• Directive: Please copy word for word everything from the line containing "Screen dimensions: 945x663" down to the end of the records.

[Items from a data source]
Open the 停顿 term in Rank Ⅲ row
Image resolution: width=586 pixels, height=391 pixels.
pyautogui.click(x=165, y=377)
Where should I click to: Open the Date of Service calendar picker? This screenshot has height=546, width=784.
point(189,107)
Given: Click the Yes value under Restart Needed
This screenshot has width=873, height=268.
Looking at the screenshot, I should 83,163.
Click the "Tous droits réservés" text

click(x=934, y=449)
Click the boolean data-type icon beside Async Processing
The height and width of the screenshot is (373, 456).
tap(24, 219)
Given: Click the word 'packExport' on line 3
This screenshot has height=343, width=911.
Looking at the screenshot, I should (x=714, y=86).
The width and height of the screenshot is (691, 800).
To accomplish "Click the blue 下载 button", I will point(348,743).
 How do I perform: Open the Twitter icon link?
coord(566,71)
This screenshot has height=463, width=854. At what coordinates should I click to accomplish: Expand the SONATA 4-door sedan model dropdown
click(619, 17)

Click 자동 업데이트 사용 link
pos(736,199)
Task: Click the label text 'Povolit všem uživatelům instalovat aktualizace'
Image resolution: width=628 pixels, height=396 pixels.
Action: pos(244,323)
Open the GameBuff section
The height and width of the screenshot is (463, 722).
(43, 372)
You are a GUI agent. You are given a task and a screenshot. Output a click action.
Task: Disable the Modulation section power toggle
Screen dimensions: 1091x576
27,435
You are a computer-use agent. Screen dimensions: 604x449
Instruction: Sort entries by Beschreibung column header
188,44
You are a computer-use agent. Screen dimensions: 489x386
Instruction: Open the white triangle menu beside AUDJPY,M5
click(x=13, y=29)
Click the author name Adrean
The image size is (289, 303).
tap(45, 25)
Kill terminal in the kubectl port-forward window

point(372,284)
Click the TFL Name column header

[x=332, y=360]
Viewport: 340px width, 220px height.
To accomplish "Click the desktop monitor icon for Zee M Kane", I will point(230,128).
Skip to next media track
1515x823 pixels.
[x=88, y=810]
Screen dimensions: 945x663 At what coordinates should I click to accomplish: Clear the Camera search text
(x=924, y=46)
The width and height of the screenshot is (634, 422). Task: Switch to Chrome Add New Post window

• The response:
Screen dimensions: 945x663 At what coordinates should I click to accomplish: Clear the Camera search text
(x=924, y=46)
The width and height of the screenshot is (634, 422). Task: Switch to Chrome Add New Post window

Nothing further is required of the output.